6月2日から6月7日にかけてパウゼにて開催されているショパンフィスティバル2014。本日のランチタイムコンサートではピアニスト古賀大路さんが素晴らしい演奏を披露してくださいました。天候は生憎の雨でしたが、それでも会場には幅広い年齢層の多くのお客様が集われ、ほぼ満席でした。
まず何と言っても忘れられないのは、ショパンのバラード第2番ヘ長調op.38による繊細かつドラマティックな幕開け。遠くから聴こえてくるような冒頭のパストラーレの粒のそろったタッチ、縦にしっかり芯の通ったハーモニー。そして、突如吹き荒れる嵐のごときパッセージの明快かつ迫力ある表現。古賀さんならではの高いテクニックと集中力を以てしなければ実現できないと思われる演奏で、物語性と共に構成感も抜群でした。

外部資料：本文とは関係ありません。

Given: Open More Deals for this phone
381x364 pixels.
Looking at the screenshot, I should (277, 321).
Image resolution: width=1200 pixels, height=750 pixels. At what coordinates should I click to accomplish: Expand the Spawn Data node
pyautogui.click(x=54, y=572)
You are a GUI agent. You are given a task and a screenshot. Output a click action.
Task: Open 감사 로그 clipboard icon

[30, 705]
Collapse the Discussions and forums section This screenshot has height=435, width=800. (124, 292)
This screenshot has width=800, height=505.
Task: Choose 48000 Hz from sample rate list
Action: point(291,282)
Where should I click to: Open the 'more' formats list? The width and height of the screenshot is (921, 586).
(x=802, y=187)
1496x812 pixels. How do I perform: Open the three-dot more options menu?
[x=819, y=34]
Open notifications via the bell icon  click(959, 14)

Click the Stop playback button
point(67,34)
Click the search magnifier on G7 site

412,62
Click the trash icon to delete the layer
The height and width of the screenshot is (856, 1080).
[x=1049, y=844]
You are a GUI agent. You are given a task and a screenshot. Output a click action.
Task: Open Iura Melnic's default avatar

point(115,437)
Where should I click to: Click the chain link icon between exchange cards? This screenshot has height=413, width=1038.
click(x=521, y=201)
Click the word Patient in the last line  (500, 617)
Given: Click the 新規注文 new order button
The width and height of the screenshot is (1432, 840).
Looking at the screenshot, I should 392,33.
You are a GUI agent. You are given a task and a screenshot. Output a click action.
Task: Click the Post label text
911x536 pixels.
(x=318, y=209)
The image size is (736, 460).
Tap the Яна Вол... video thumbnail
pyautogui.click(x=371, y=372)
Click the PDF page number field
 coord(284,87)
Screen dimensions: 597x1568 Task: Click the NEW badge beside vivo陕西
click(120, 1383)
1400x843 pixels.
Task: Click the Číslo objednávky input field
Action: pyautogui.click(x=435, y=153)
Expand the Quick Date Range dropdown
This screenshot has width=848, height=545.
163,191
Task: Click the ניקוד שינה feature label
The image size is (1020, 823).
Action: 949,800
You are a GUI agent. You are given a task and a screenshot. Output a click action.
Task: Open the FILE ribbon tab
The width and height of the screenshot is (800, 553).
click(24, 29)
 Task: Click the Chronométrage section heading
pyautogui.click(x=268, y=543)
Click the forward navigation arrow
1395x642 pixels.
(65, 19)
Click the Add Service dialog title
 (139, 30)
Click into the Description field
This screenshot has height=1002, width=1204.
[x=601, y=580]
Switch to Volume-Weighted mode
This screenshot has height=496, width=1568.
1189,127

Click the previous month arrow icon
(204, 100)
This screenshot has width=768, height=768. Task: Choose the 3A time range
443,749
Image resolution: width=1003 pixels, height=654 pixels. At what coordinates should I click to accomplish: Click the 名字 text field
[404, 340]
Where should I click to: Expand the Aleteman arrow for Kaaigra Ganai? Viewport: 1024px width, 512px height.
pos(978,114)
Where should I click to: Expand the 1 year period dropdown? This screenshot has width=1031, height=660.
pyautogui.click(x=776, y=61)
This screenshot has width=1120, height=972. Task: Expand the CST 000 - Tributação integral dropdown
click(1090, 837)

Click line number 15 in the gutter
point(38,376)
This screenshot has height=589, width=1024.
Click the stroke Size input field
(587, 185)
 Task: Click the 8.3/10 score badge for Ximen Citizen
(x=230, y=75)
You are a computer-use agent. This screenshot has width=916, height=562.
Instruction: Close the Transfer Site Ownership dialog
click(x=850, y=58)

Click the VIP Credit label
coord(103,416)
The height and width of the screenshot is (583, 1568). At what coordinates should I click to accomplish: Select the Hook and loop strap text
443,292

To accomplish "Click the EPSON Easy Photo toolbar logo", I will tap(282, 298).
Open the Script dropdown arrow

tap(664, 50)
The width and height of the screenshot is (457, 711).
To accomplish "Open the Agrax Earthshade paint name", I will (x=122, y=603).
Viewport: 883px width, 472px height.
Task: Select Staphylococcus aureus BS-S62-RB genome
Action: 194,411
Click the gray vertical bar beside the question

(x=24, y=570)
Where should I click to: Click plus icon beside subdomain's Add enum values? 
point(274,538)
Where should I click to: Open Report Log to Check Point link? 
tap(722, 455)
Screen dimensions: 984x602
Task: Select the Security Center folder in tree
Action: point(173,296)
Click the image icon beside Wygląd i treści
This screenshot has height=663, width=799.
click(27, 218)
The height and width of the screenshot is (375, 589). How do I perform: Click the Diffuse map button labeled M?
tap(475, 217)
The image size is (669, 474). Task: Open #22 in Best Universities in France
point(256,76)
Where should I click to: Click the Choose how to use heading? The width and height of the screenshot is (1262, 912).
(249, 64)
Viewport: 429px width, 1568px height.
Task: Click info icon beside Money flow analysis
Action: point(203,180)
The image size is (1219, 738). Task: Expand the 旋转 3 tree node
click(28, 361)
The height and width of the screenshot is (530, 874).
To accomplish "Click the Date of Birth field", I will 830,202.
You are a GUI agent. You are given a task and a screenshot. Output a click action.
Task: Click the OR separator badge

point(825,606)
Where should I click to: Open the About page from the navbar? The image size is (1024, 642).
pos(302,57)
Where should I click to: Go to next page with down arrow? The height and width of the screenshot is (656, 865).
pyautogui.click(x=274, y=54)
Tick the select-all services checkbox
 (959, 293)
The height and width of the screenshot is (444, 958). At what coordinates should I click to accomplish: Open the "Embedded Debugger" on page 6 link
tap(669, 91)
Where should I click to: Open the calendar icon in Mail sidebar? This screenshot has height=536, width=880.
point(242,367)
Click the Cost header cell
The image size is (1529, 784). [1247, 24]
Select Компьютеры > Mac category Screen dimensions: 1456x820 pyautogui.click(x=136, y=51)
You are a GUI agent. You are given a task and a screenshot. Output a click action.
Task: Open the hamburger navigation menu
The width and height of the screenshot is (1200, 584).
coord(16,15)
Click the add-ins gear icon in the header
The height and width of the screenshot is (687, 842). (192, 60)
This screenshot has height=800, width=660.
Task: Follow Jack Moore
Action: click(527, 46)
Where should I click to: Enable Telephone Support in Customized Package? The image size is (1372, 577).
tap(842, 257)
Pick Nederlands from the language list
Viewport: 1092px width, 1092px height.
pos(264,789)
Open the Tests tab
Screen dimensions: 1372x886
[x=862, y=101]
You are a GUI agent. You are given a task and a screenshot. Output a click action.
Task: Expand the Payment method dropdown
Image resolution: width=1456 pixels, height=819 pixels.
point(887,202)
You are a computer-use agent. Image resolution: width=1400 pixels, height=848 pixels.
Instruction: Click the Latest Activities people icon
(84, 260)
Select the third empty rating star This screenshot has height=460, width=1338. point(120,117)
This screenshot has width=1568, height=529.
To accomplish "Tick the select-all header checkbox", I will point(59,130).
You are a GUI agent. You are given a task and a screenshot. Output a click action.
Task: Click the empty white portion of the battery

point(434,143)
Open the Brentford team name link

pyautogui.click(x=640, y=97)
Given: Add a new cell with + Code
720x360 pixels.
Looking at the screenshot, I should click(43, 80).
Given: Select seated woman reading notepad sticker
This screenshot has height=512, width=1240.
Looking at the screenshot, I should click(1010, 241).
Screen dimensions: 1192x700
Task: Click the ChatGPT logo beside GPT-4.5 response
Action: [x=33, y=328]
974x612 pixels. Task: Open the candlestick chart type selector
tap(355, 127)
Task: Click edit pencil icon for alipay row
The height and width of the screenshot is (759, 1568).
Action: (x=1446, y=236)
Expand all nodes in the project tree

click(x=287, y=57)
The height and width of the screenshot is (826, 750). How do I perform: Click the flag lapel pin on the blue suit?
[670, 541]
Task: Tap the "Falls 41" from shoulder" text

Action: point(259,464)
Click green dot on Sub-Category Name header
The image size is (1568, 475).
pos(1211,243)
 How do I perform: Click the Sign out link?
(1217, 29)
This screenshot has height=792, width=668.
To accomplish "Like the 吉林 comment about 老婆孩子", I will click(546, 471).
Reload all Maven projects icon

バラードにおいて発揮された古賀さんの表現のコントラストは、12の練習曲
op.10より 第1番 ハ長調、第3番 ホ長調 「別れの曲」、第5番
変ト長調
「黒鍵」の演奏においてはより個別的に立体的に聴くことができました。とりわけ第1番のダイナミックな表現から、一転して「別れの曲」の抒情的でしなやかな表現に切り替わるところは見事な集中力でした。
即興曲 第2番 嬰ヘ長調
op.36においては非常に緻密に弾き分けられた響きの妙と共に風通しの良いサロン的雰囲気も爽やかに会場を駆け抜けていきました。この点は、続くマズルカ
嬰ハ短調 op.50-3やワルツ ヘ長調
op.34-3「華麗なる円舞曲」といった舞曲においても巧みに表現されていましたが、とりわけワルツの古賀さんならではのリズムの感じ方はとても軽快かつ新鮮に感じられました。
ポロネーズ 第3番 イ長調
op.40-1「軍隊」は堂々たる美しい演奏。とても響きが整った三和音の連打が美しく、「見せ場」の創り方も非常に巧みで、ピアノの様々な響きが織りなす色彩感豊かな表現に圧巻でした。
「〆」のスケルツォ 第1番 ロ短調
op.20は、ダイナミックな表現と共に非常に繊細かつナイーヴな古賀さんの一面も垣間見ることができ、好演でした。また、演奏を終えた後での会場のお客様への古賀さんのご挨拶もとてもフレッシュな印象で、高いテクニックや表現力、構成力だけではなく、その純朴な人柄にもとても好感が持てました。割れんばかりの拍手に応えてのアンコールは華麗なる大円舞曲op.18。
古賀さんの「ショパンを弾く喜び」がストレートに伝わってくる素晴らしい演奏でした。